Will Giles, who has been opening his Exotic Garden in Norwich for 21 years, began the muscular task of putting his garden to bed at the end of October.
Like most exotic fanatics, Will loves pushing the boundaries on what will survive in East Anglia. They have a great phrase for this in the States: "Zonal denial". As well as cannas, bananas, brugmansias (angel's trumpets), hedychiums (gingers) and Colocasia esculenta 'Mammoth', with its huge elephant-ear leaves, Will's one-acre garden contains a lot of what most people would consider houseplants: bromeliads, monstera, tradescantia and the indispensable spider plants, which look wonderful cascading from tubs or hanging baskets.
Most of these tender plants go into his own polytunnels, but his ensetes are now too big to overwinter in those. Instead, he takes them to the grounds of Norwich Cathedral, where the head gardener allows him to use their huge greenhouse. Ensetes can grow 4-5ft in a year, and Will's are now 12ft. They have a high water content too, which makes them very heavy, so this is no job for wimps. You need a truck.
For Fergus Garrett, head gardener at Great Dixter in Sussex, the job of dismantling the Exotic Garden for the winter is also underway. At Dixter, they store the cannas and dahlias in the cellars and Fergus has two invaluable tips: label the plants before the frost gets them or you'll never remember which variety is which, and the expanded polystyrene boxes that fishmongers use are good for frost-free storage.

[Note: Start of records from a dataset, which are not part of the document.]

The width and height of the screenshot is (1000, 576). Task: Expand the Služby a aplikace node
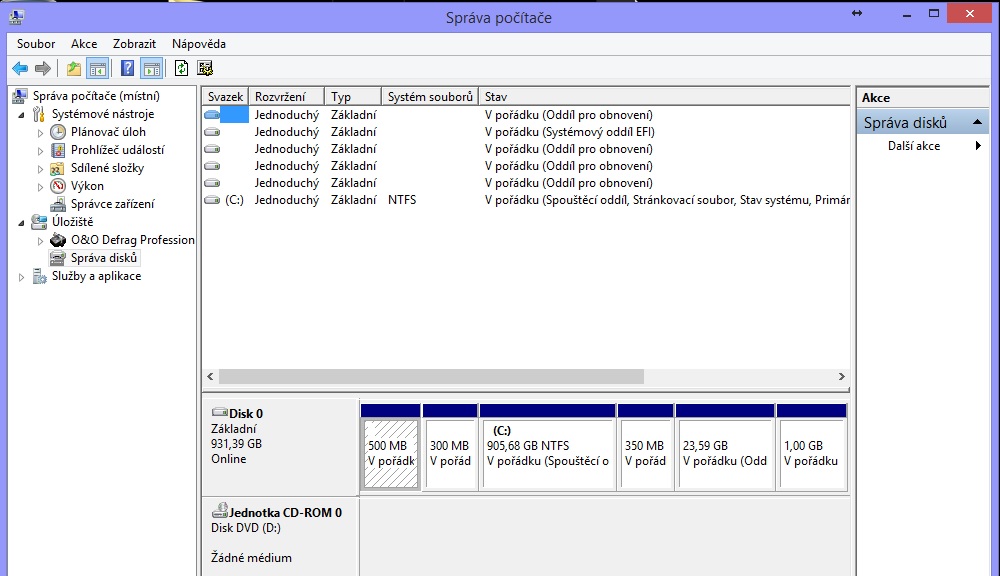[22, 277]
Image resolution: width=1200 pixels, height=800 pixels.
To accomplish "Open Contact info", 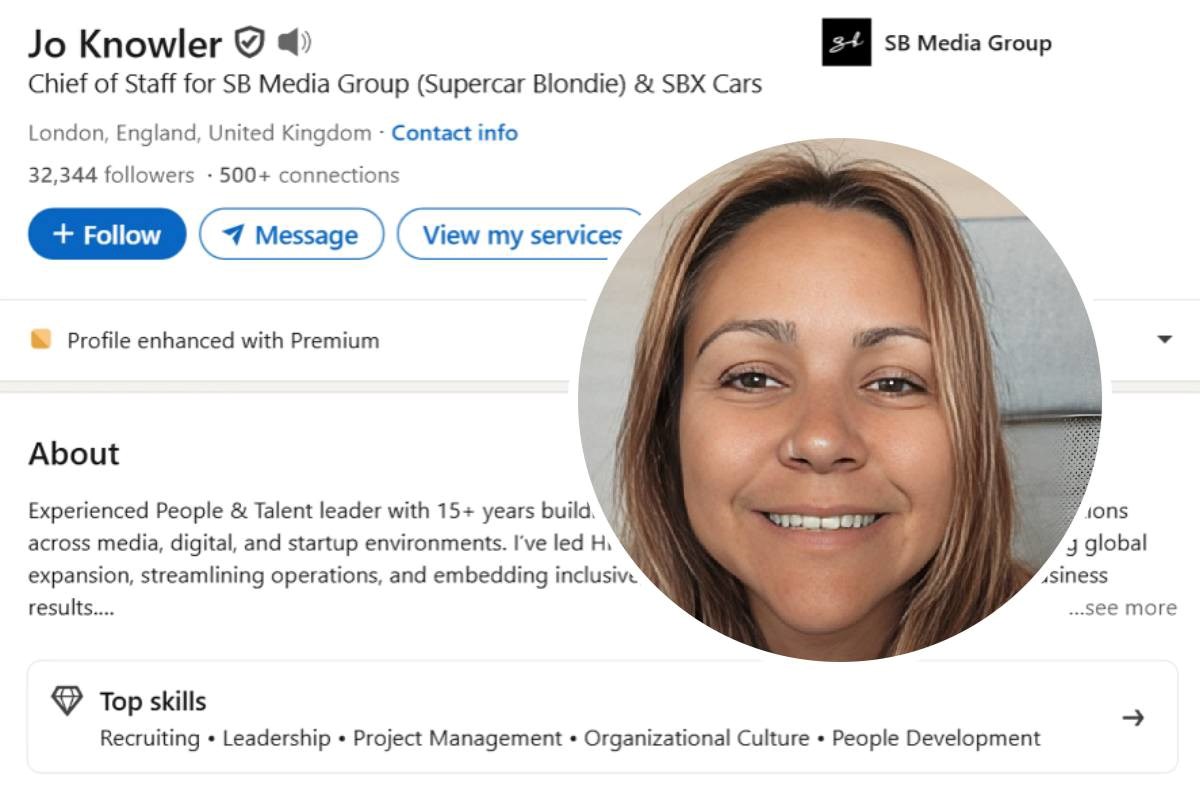I will (x=455, y=132).
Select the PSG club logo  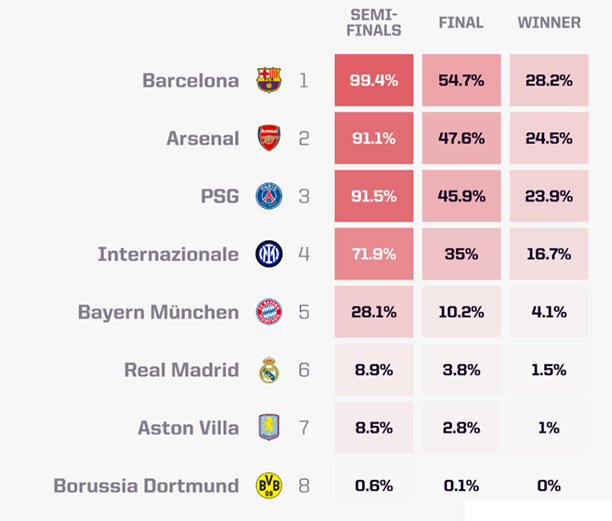coord(269,196)
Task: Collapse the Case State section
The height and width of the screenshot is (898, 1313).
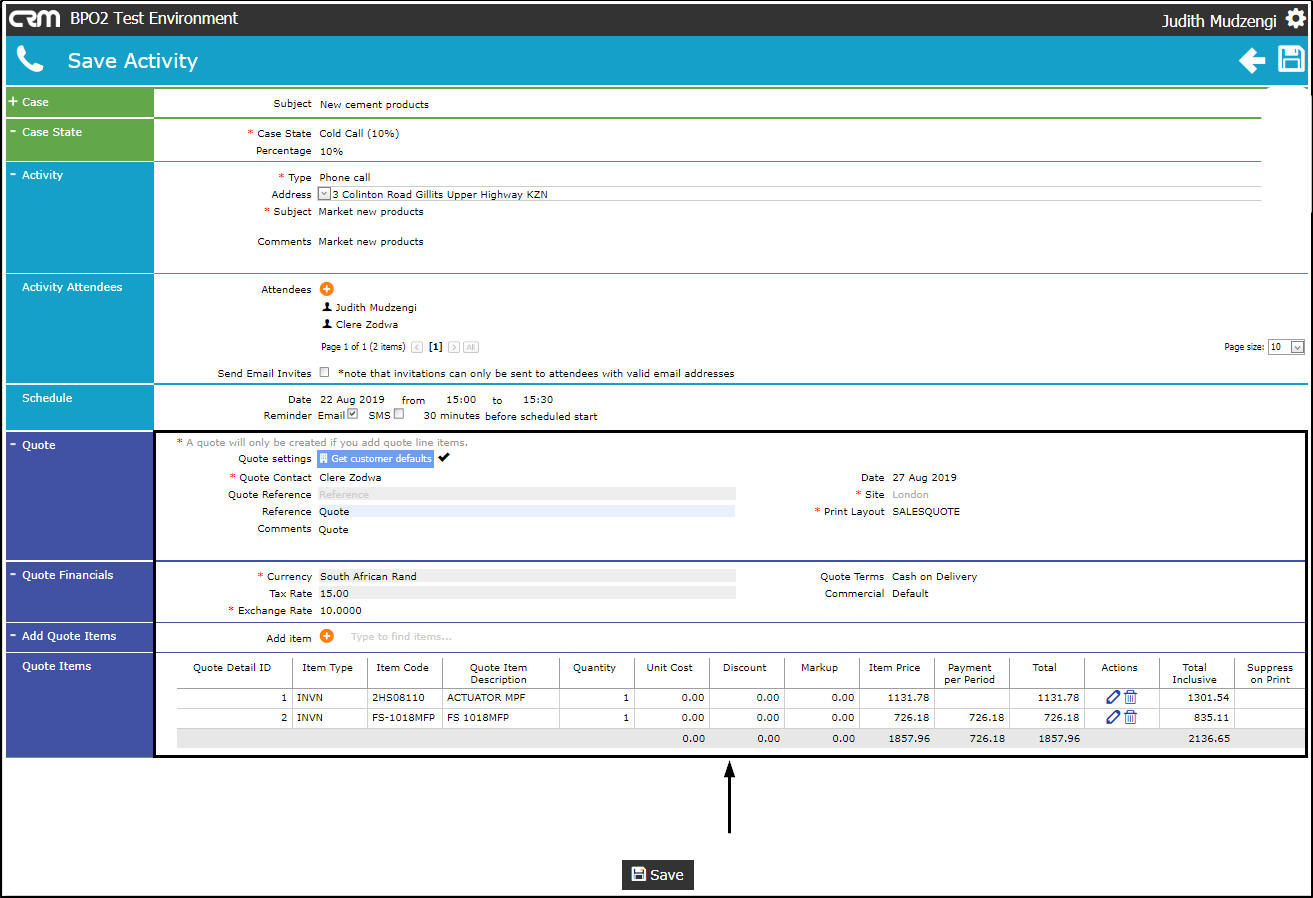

It sounds like a lot of work – and it is – but as Will points out, that's the price you pay for a garden that looks like a full-on, in-your-face piece of the Caribbean. "People do go down the route of sticking to hardy exotics, but I always feel it makes their garden look the same all year round," he observes.
That's a point: what does an exotic garden look like in winter, when it is denuded of its lush foliage and brilliant colours? "There's an evergreen framework," says Will. "There's lots of bamboo, and hardy palms like trachycarpus, and cordylines. It's much starker, but it will all survive all right."
My garden, too, has an evergreen framework and I rather like its stark simplicity after the blazing colour of summer and autumn. However, it's not impossible to keep an exotic feel all through the winter. If you look carefully around your local nursery or garden centre, you can find hardy, evergreen, even drought-tolerant plants that will provide contrast and texture. It's just a question of how you use them.
Fatsia japonica, and the hybrid Fatshedera lizei, which can be wall-trained, are a must. One of my favourites is the shrubby honeysuckle, Lonicera nitida – preferably 'Lemon Beauty', as it sprawls in a nicely jungly way. It's quite happy in a pot and its yellow foliage looks like some kind of exotic fern peeping out from alongside a fatsia or a phormium.
Another favourite is Bergenia 'Ballawley', which has huge glossy leaves twice the size of most normal bergenias. The brilliant magenta flowers in early spring are a bonus. It can be difficult to find, but the Great Dixter nursery stocks it and will do mail order.
Hebe parviflora angustifolia has spikes of white flowers in midsummer, but the main attraction is the ferny foliage, which looks wonderfully oriental alongside bamboo. I'm amazed it's not more popular as it will grow anywhere, except in a pot. It's one of the few plants I know that really seems to like dry shade.
I also have a weakness for pines, the shaggier the better. My garden is dominated by a Pinus montezumae, which has 10-inch needles, but I also have smaller ones in containers, notably the dwarf Eastern white pine, Pinus strobus 'Minima'.
I love the idea of having a totally tropical garden, but it is very tempting to have at least some things that don't need to be moved. Unless there are a couple of teenagers on hand to help out.